Dyno Therapeutics, a biotech company applying artificial intelligence (AI) to gene therapy, today announced a publication in Nature Biotechnology that demonstrates the use of artificial intelligence to generate an unprecedented diversity of adeno-associated virus (AAV) capsids towards identifying functional variants capable of evading the immune system, a factor that is critical to enabling all patients to benefit from gene therapies.
The research was conducted in collaboration with Google Research, Harvard's Wyss Institute for Biologically Inspired Engineering and the Harvard Medical School laboratory of George M. Church, Ph.D., a Dyno scientific co-founder. The publication is entitled "Deep diversification of an AAV capsid protein by machine learning."
It is estimated that up to 50-70% of the human population have pre-existing immunity to natural forms of the AAV vectors currently being using to deliver gene therapies. This immunity renders a large portion of patients ineligible to receive gene therapies which rely upon these capsids as the vector for delivery.
Overcoming the challenge of pre-existing immunity to AAV vectors is therefore a major goal for the gene therapy field.
"The approach described in the Nature Biotechnology paper opens a radically new frontier in capsid design. Our study clearly demonstrates the potential of machine learning to guide the design of diverse and functional sequence variants, far beyond what exists in nature," said Eric Kelsic, Ph.D., Dyno's CEO and co-founder.
"We continue to expand and apply the power of artificial intelligence to design vectors that can not only overcome the problem of pre-existing immunity but also address the need for more effective and selective tissue targeting. At Dyno, we are making rapid progress to design novel AAV vectors that overcome the limitations of current vectors, improving treatments for more patients and expanding the number of diseases treatable with gene therapies."
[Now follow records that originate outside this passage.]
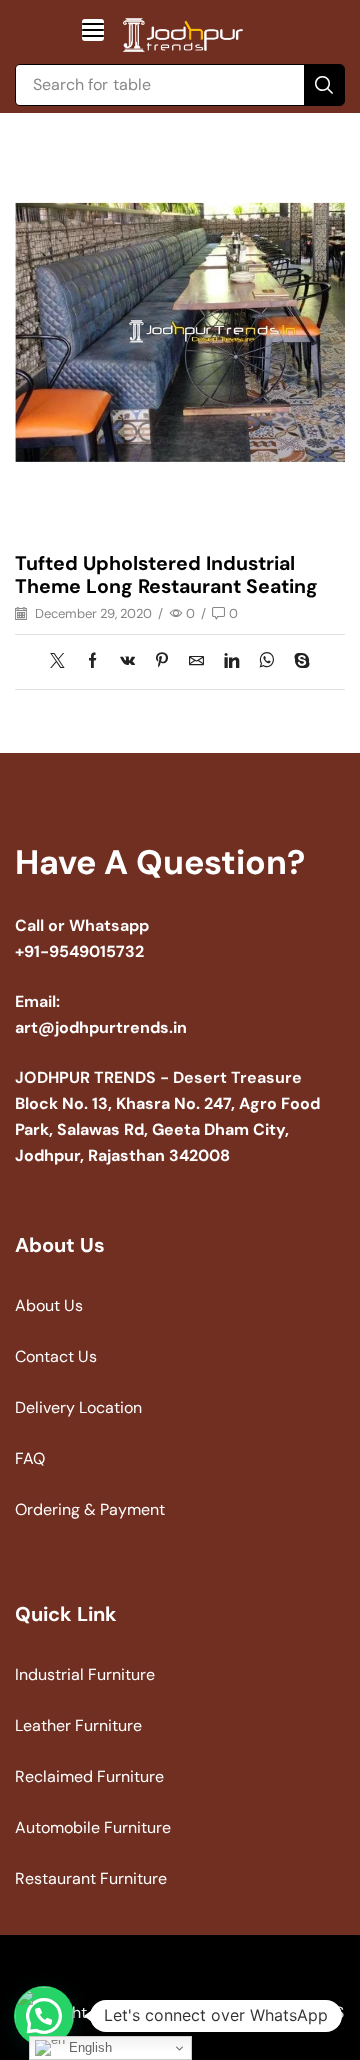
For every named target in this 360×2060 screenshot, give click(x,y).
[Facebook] (92, 662)
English (88, 2047)
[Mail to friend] (196, 662)
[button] (93, 30)
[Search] (324, 85)
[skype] (297, 662)
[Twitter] (62, 662)
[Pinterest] (162, 662)
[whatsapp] (266, 662)
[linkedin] (231, 662)
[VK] (127, 662)
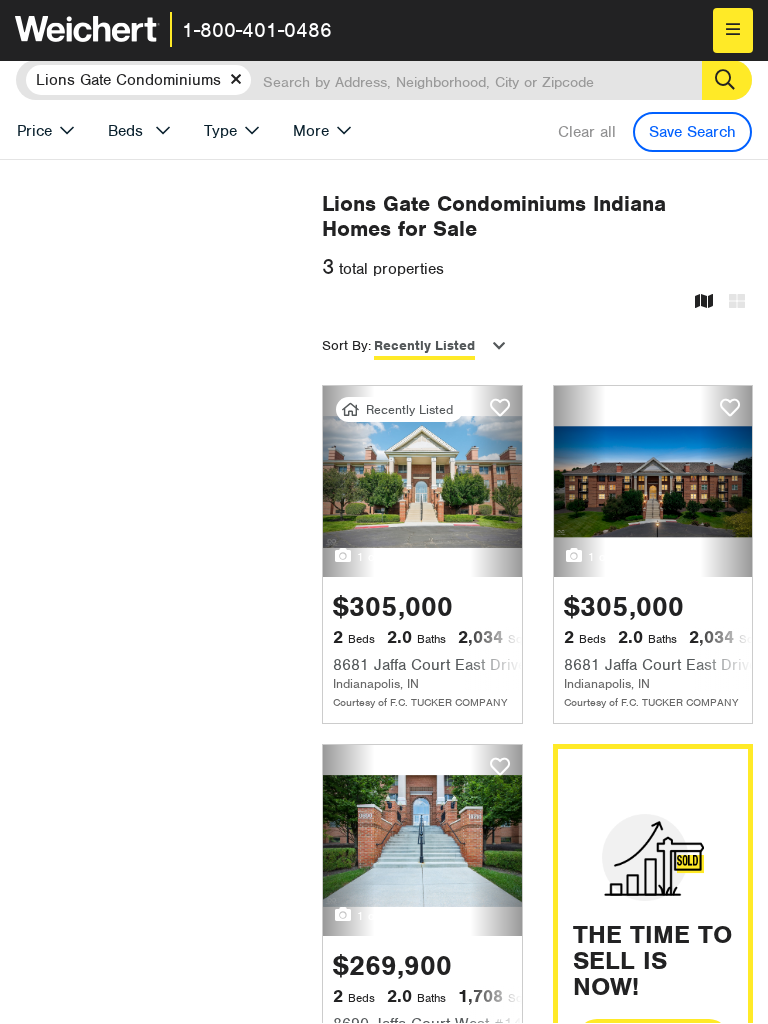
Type (220, 131)
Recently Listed (424, 345)
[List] (737, 302)
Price (34, 131)
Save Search (692, 132)
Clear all (587, 132)
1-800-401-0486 (257, 30)
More (311, 131)
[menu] (733, 30)
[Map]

The Nature Biotechnology paper describes the rapid production of a large library of distinct AAV capsid variants designed by machine learning models. Nearly 60% of the variants produced were determined to be viable, a significant increase over the typical yield of <1% using random mutagenesis, a standard method of generating diversity.
"The more we change the AAV vector from how it looks naturally, the more likely we are to overcome the problem of pre-existing immunity," added Sam Sinai, Ph.D., Dyno co-founder and Machine Learning Team Lead. "Key to solving this problem, however, is also ensuring that capsid variants remain viable for packaging the DNA payload. With conventional methods, this diversification is time- and resource-intensive, and results in a very low yield of viable capsids. In contrast, our approach allows us to rapidly unlock the full potential diversity of AAV capsids to develop improved gene therapies for a much larger number of patients.
This research builds upon previous work published in Science in which a complete landscape of single mutations around the AAV2 capsid was generated followed by evaluation of the functional properties important for in vivo delivery.
In parallel with these works, Dyno has established collaborations with leading gene therapy companies Novartis, Sarepta Therapeutics, Roche and Spark Therapeutics to develop next-generation AAV gene therapy vectors with a goal of expanding the utility of gene therapies for ophthalmic, muscle, central nervous system (CNS) and liver diseases.
About capsidMap™ for designing optimized AAV gene therapies
By designing capsids that confer improved functional properties to Adeno-Associated Virus (AAV) vectors, Dyno's proprietary CapsidMap™ platform overcomes the limitations of today's gene therapies on the market and in development.
Today's treatments are primarily confined to a small number of naturally occurring AAV vectors that are limited by delivery efficiency, immunity, payload size, and manufacturing challenges. CapsidMap uses artificial intelligence (AI) technology to engineer capsids, the cell-targeting protein shell of viral vectors.
The CapsidMap platform applies leading-edge DNA library synthesis and next generation DNA sequencing to measure in vivo gene delivery properties in high throughput.
At the core of CapsidMap are advanced search algorithms leveraging machine learning and Dyno's massive quantities of experimental data, that together build a comprehensive map of sequence space and thereby accelerate the design of novel capsids optimized for gene therapy.